El pasado sábado, más de un veterano rememoró el lejano 14 de diciembre de 1988, cuando los sindicatos lograron paralizar el país con una convocatoria de huelga general contra el Gobierno socialista encabezado por Felipe González. Un episodio que, a juicio de muchos analistas, marcó un antes y un después en la ejecutoria política de aquel gabinete y su presidente, no precisamente para bien.
El recuerdo venía probablemente a cuento por la notable movilización lograda por los líderes sindicales, en principio contra el comportamiento de los empresarios frente a la crisis, pero también a modo de aviso al Ejecutivo, por si decidiera salirse de la hoja de ruta que claramente parecen haberle marcado para cualquier eventual reforma del mercado de trabajo.
Abundan los analistas convencidos de que evitar una huelga general es el principal empeño del presidente Rodríguez Zapatero y sus más próximos en la dirección del Partido Socialista. Habría, pues, una relativa asunción de esa línea roja marcada por los sindicatos en la no concretada, pero sugerida, reforma de las normas laborales que algún miembro del equipo gubernamental empieza a asumir como planteable en la primera mitad del 2010.

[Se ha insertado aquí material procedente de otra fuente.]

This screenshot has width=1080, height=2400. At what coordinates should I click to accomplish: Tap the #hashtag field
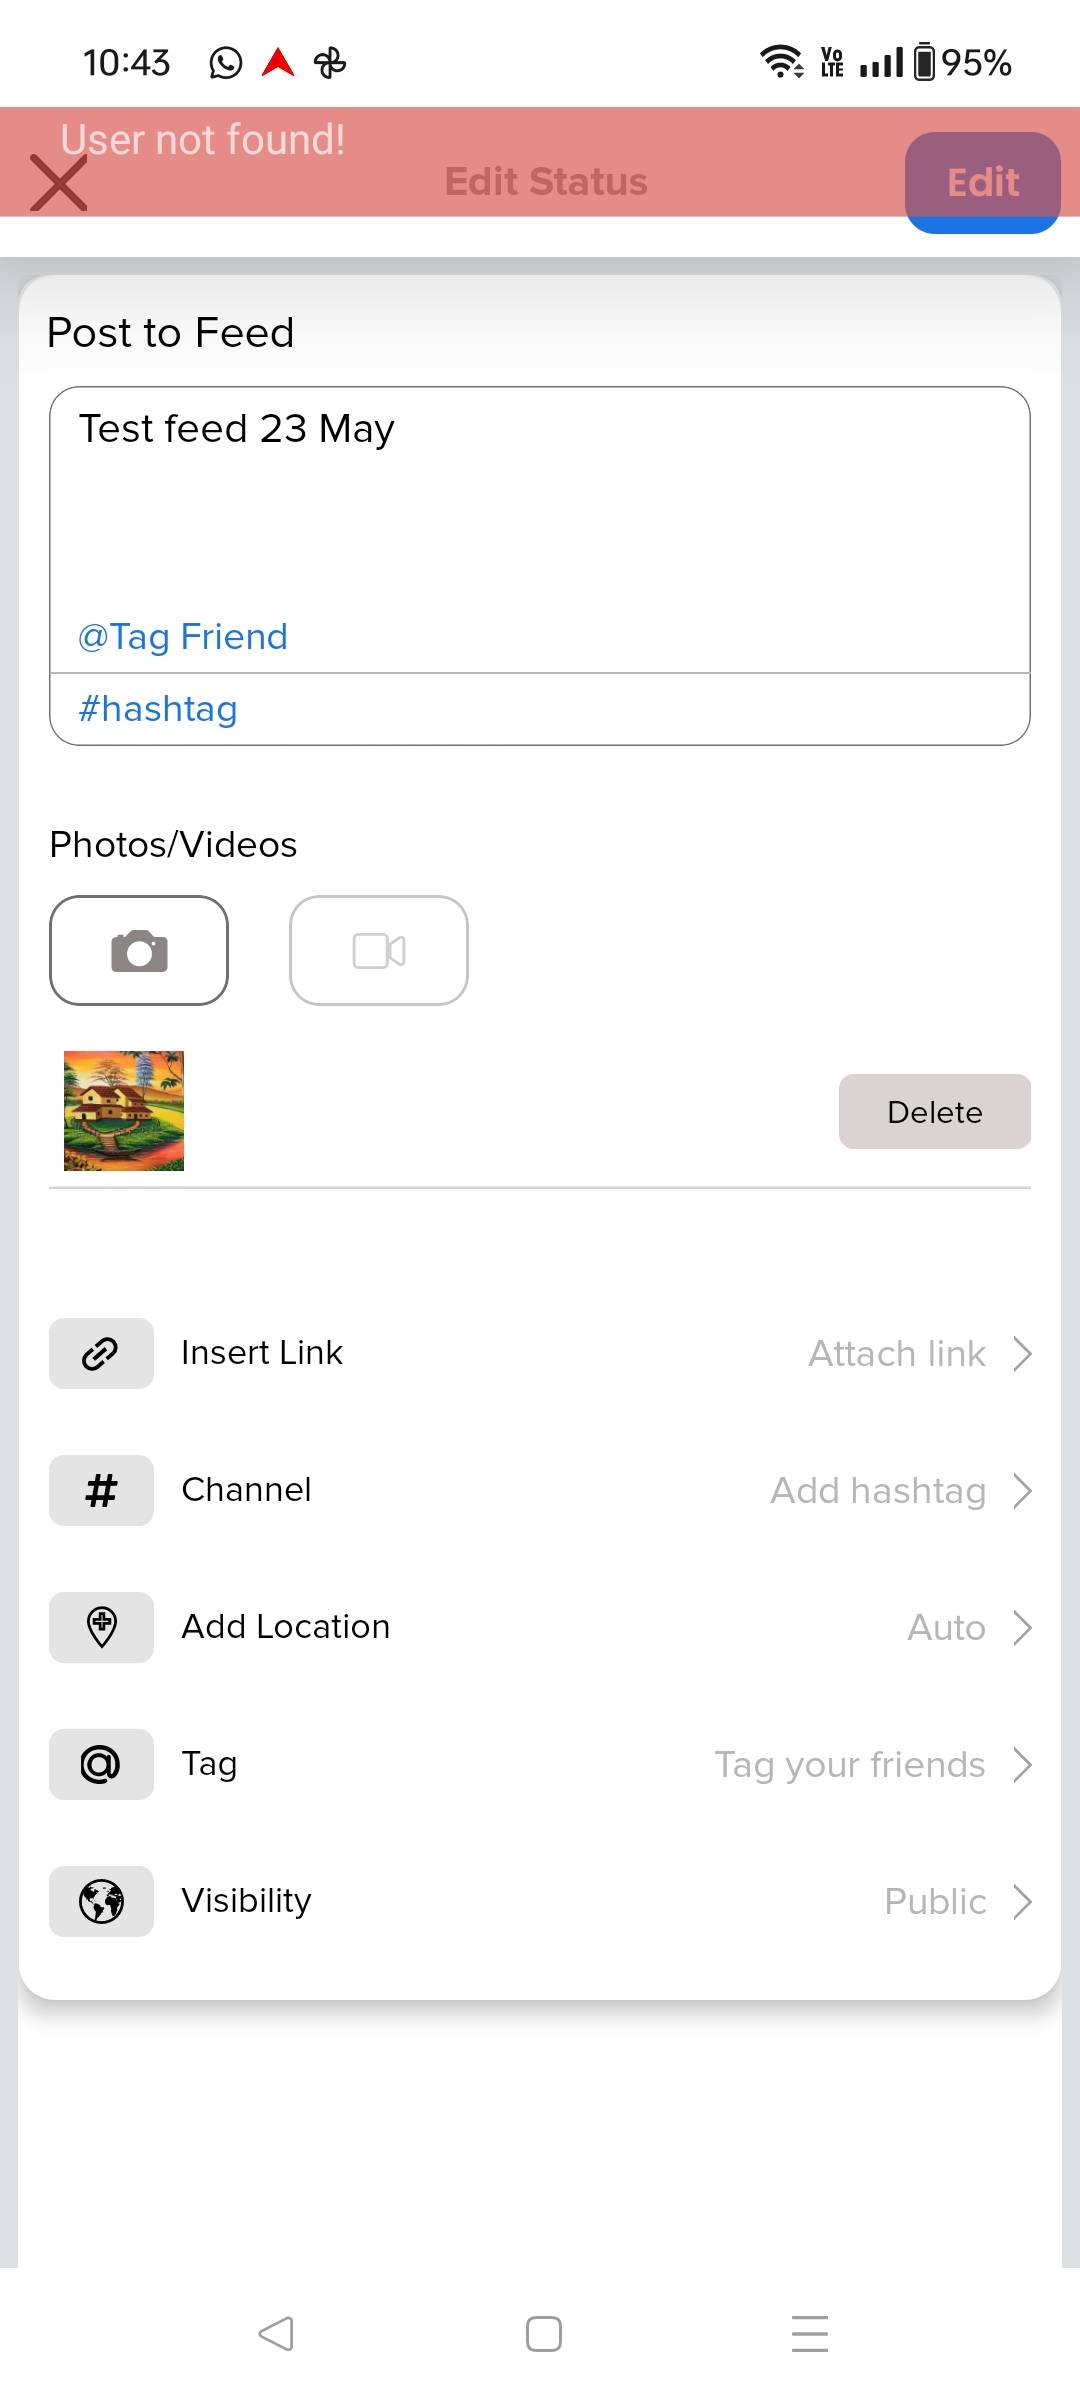click(540, 709)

Si tal presunción es cierta -datos lo apuntan-, cabe preguntar qué margen de maniobra existe para introducir cambios en las reglas que rigen aspectos tan relevantes como contratación, negociación colectiva y demás. Lo que vienen declarando al respecto los máximos dirigentes de UGT y CCOO, junto a la poco o nada matizada aquiescencia de varios miembros del Gobierno, viene a descartar cualquier cosa que no sea dejarlo todo prácticamente igual.
Tal como están las cosas -mal-, probablemente convenga pensar que el diálogo en la pertinente mesa negociadora va a discurrir distinto o más allá de lo hasta ahora escenificado por unos y otros. Si no, las cosas difícilmente dejarán de empeorar.